Another thought about how important this post is for PALS is that I have heard some very strong comments made about how absolutely horrible it is to die this way - but you have described so clearly how untrue this is IF it is well managed by hospice, and if the family give such wonderful support.

I suspect all the hours of laughter were one of the most important elements.
 
Something that strikes me is just how many valid exit strategies exist.

I have always been in favor of having options and going out on one’s own terms. For my eventual exit, I picture something on the spectrum of hospice/ death with dignity/ VRED/ lots of Morphine. Others may want to go down fighting until every last cell has given up, going for trache/ vent and whatever other means they can muster to keep up the fight.

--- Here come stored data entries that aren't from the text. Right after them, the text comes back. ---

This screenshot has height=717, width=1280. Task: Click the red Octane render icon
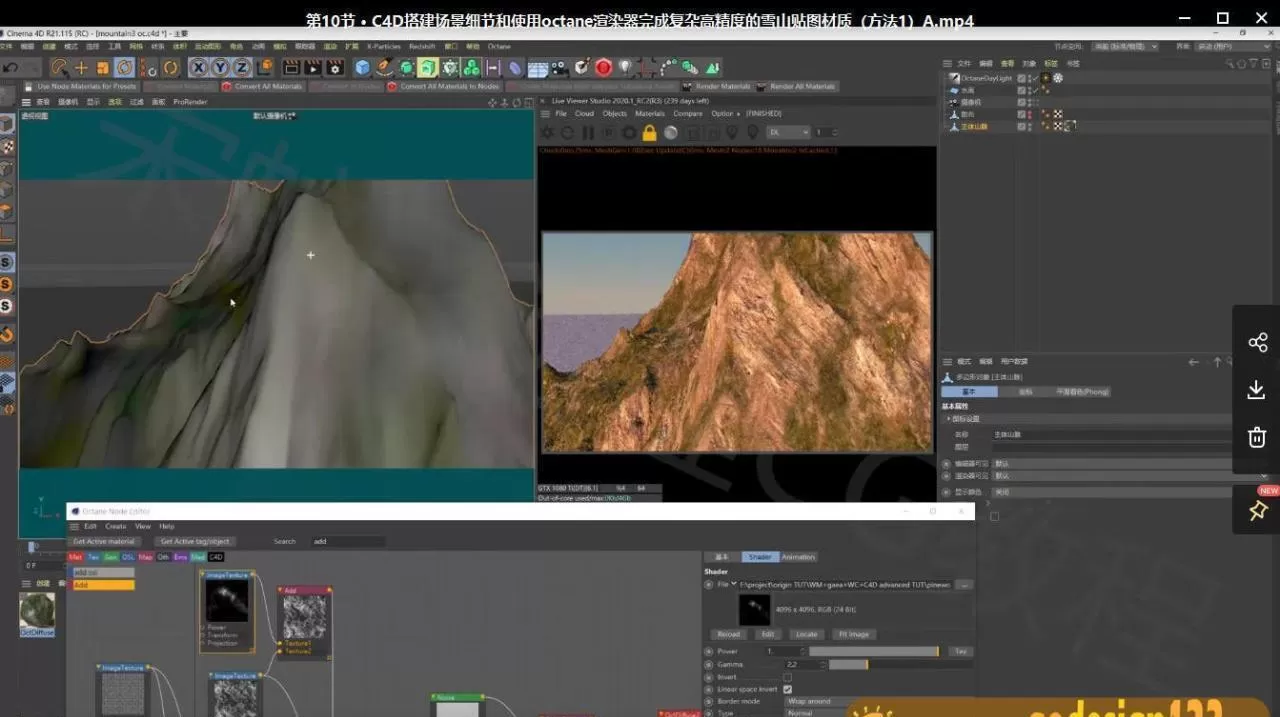603,68

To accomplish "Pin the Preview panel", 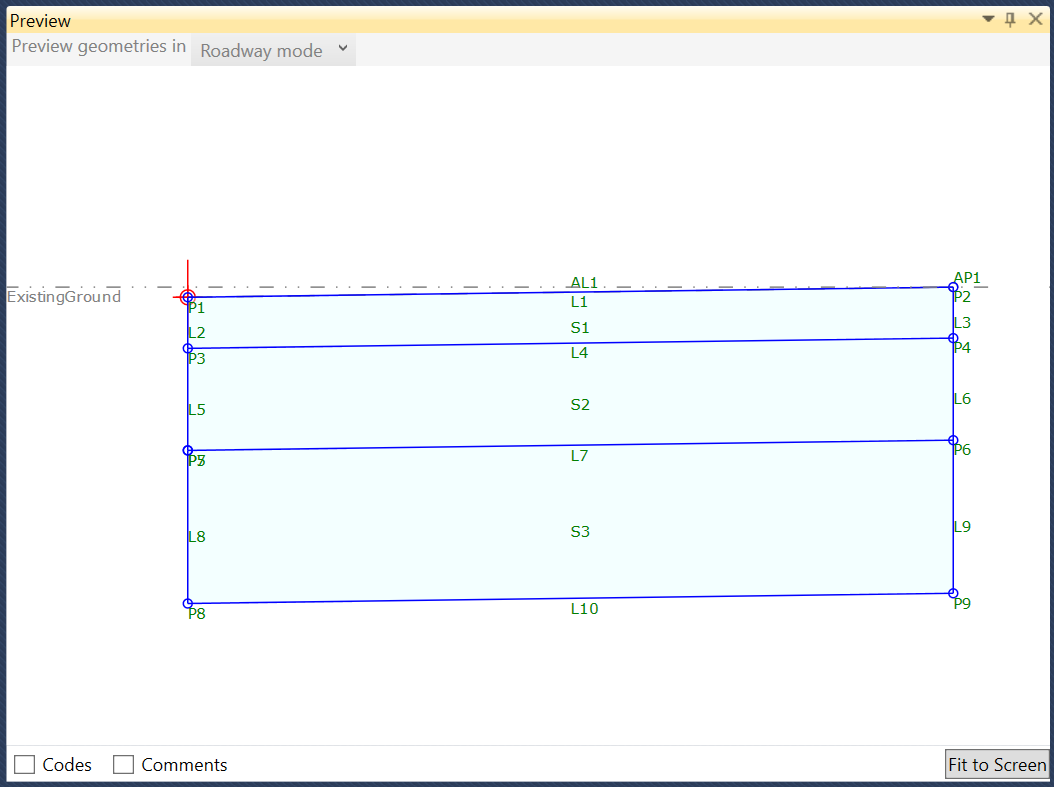I will coord(1011,18).
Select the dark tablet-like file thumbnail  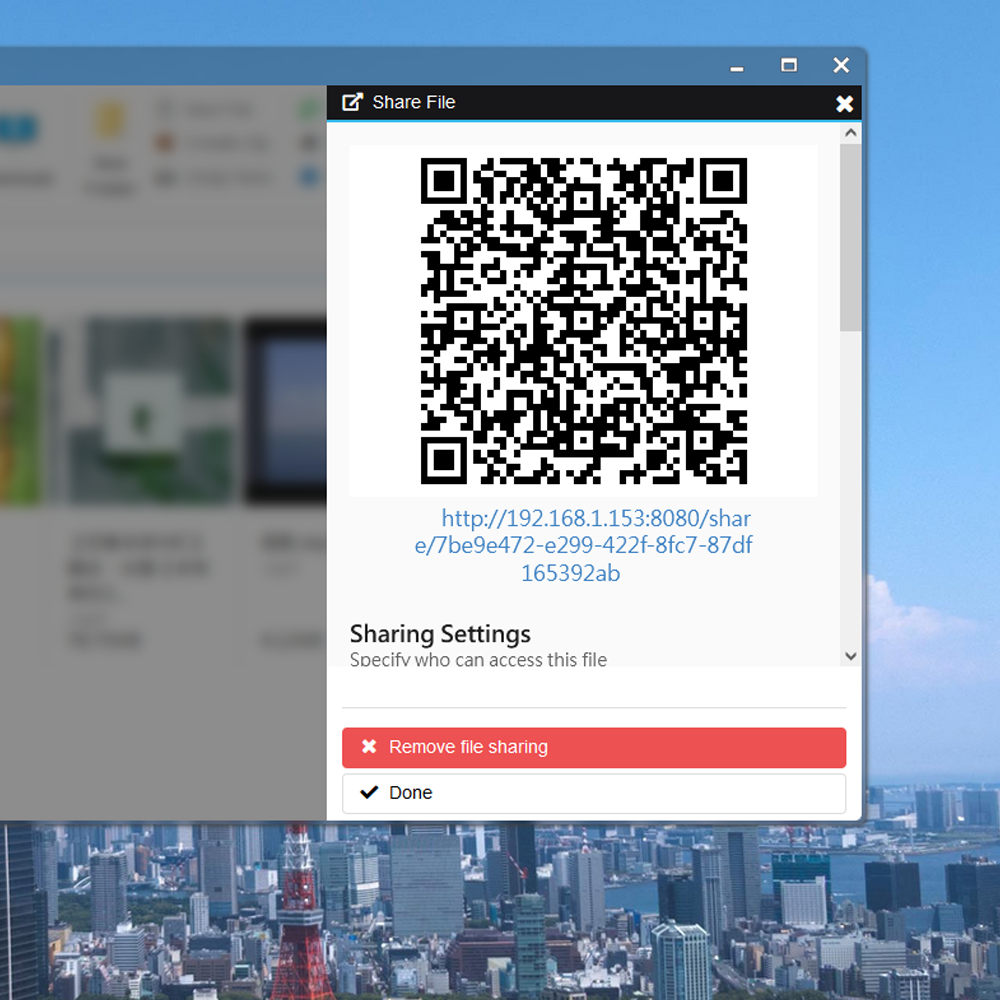[287, 410]
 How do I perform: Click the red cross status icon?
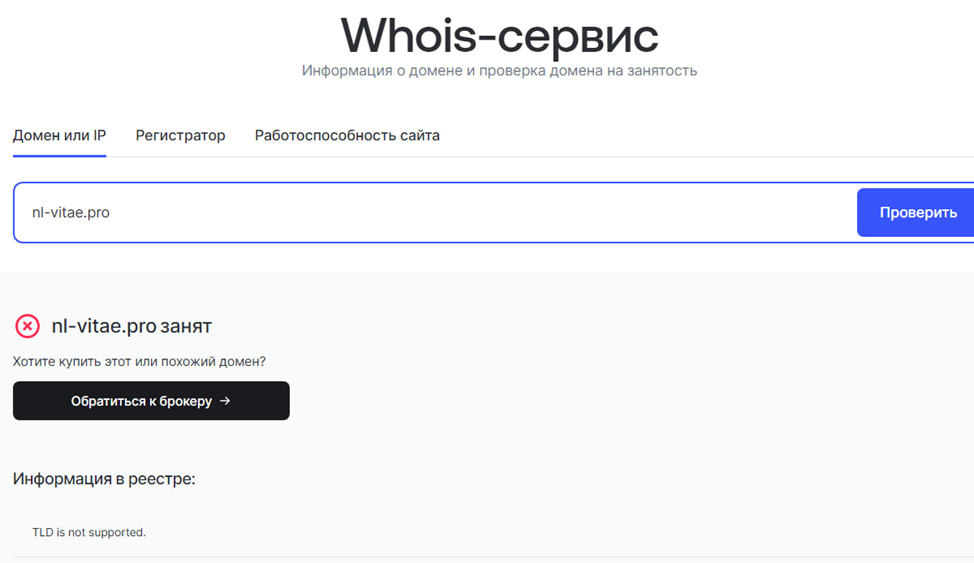[27, 326]
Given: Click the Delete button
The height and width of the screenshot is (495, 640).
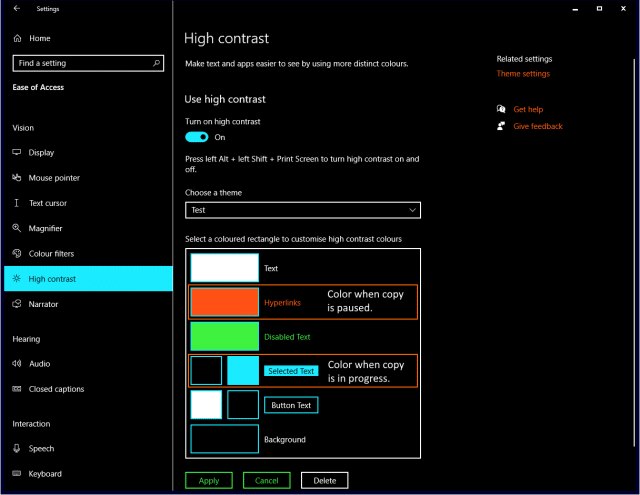Looking at the screenshot, I should coord(324,480).
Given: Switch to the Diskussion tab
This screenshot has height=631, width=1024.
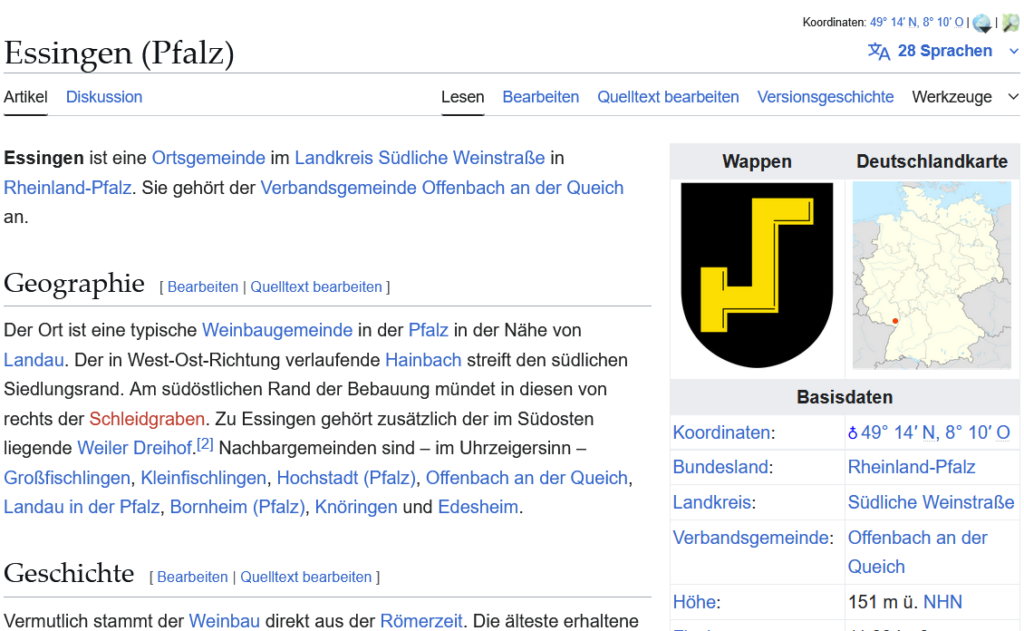Looking at the screenshot, I should (x=104, y=97).
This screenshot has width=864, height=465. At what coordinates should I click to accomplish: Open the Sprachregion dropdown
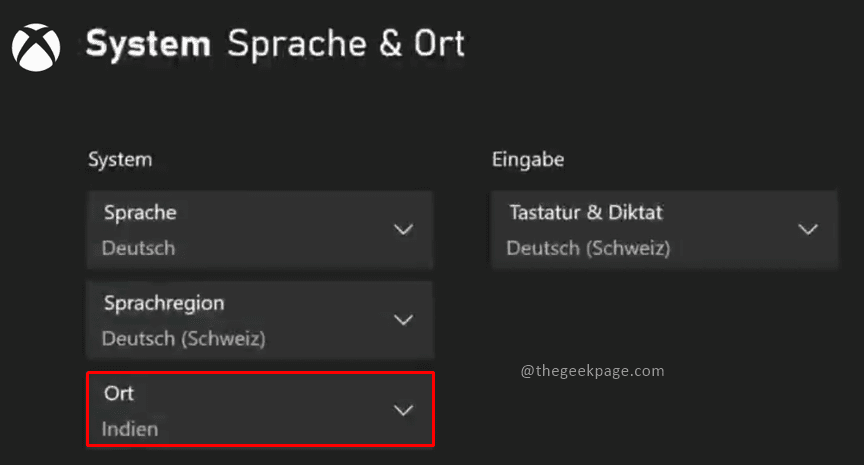point(260,319)
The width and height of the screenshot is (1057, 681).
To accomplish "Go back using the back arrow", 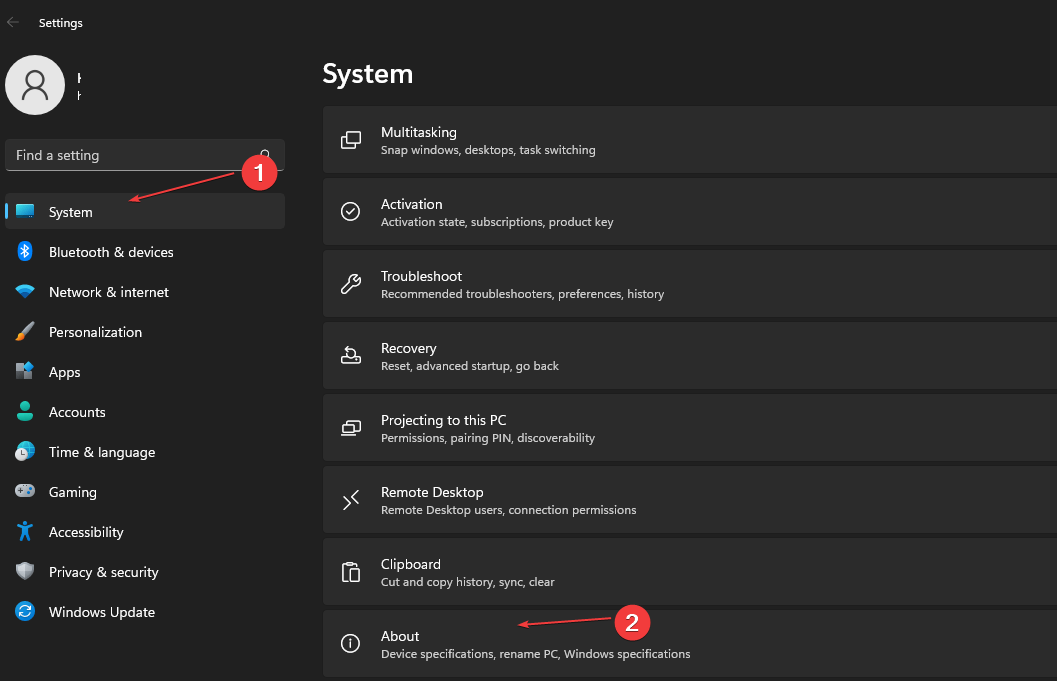I will (13, 22).
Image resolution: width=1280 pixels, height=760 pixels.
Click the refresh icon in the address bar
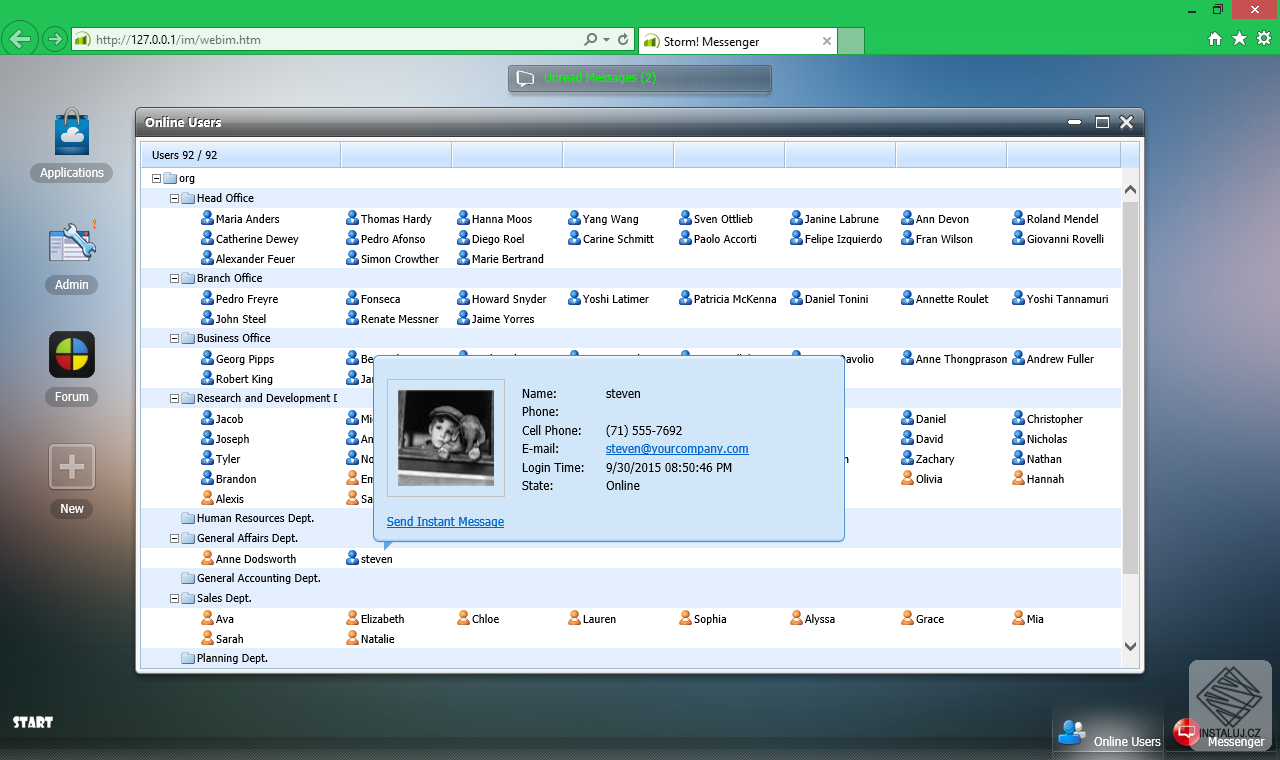(x=622, y=40)
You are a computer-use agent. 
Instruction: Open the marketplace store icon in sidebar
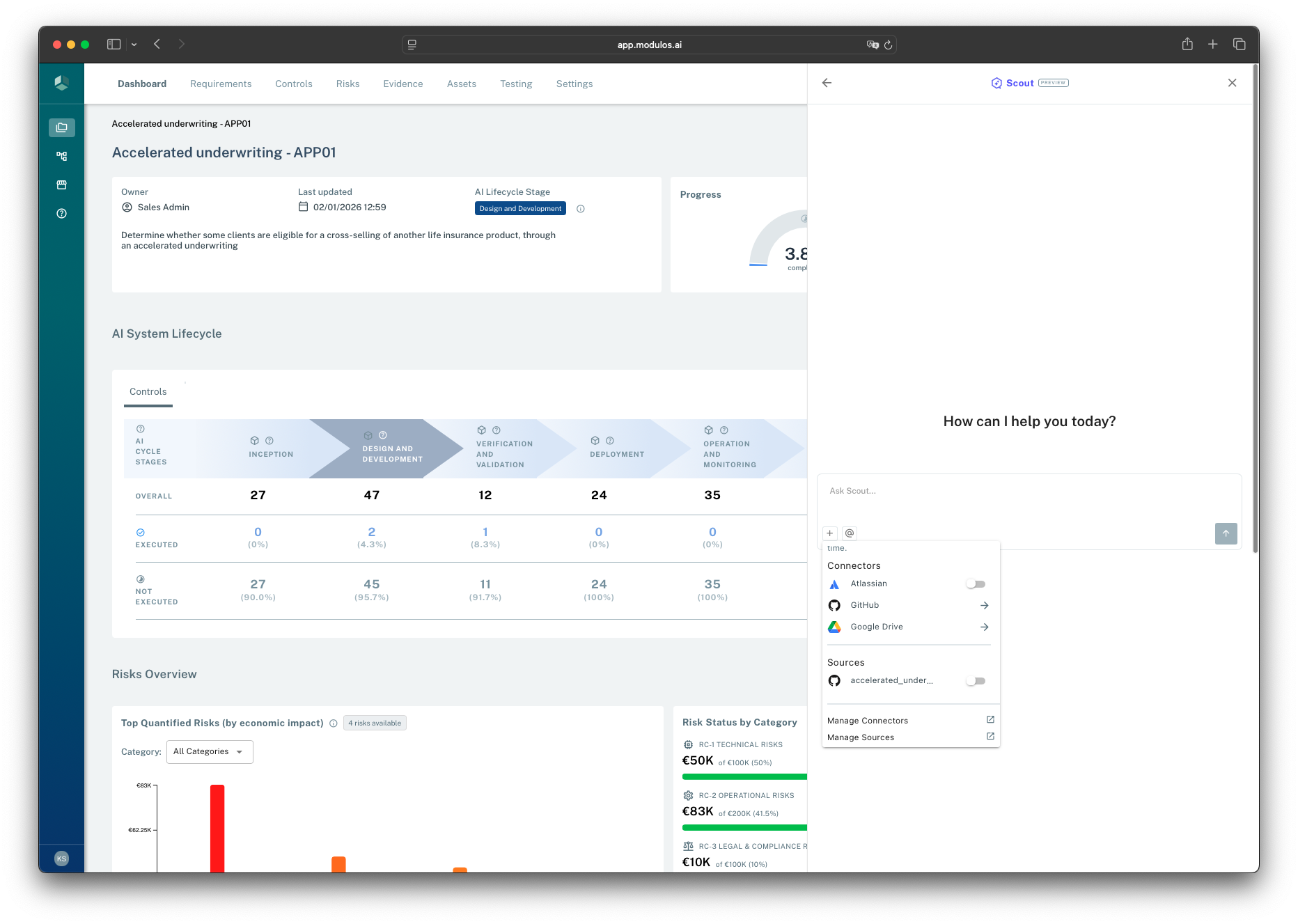pos(61,185)
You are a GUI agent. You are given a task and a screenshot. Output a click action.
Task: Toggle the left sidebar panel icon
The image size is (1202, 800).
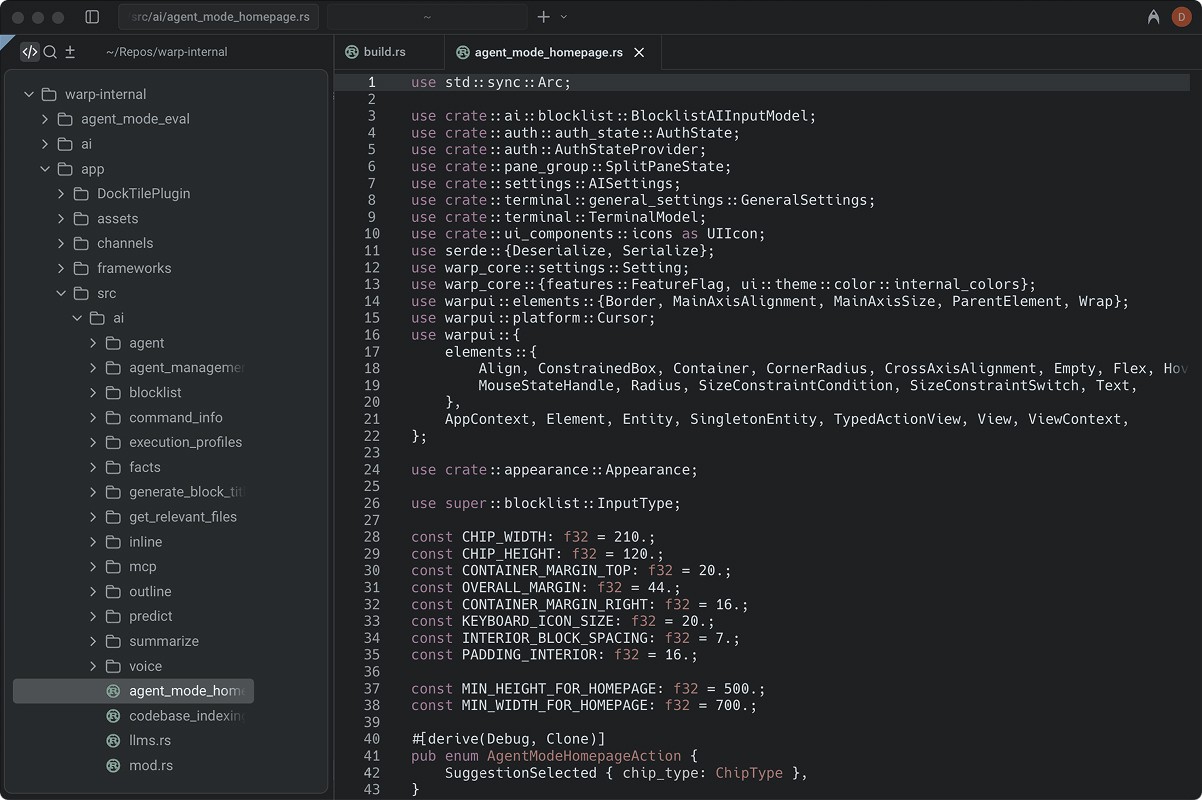pyautogui.click(x=92, y=17)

I think most (maybe all) of us would want to pass quietly in our sleep, having said our goodbyes and after getting all our affairs in order. Though we may not always have a say, it’s comforting to have options which can hopefully guide our process in a direction of our choosing.
 
Thank you so much for sharing. In supporting your mom's decision you also choose her living on her terms, rather than dying under the control of the beast. I'm so glad you got to share the time together knowing how important that time is.
 
As Tillie Said going this way has a bad rap because it is not properly managed, and sometimes even undertaken with little to no medical support which I can’t even imagine.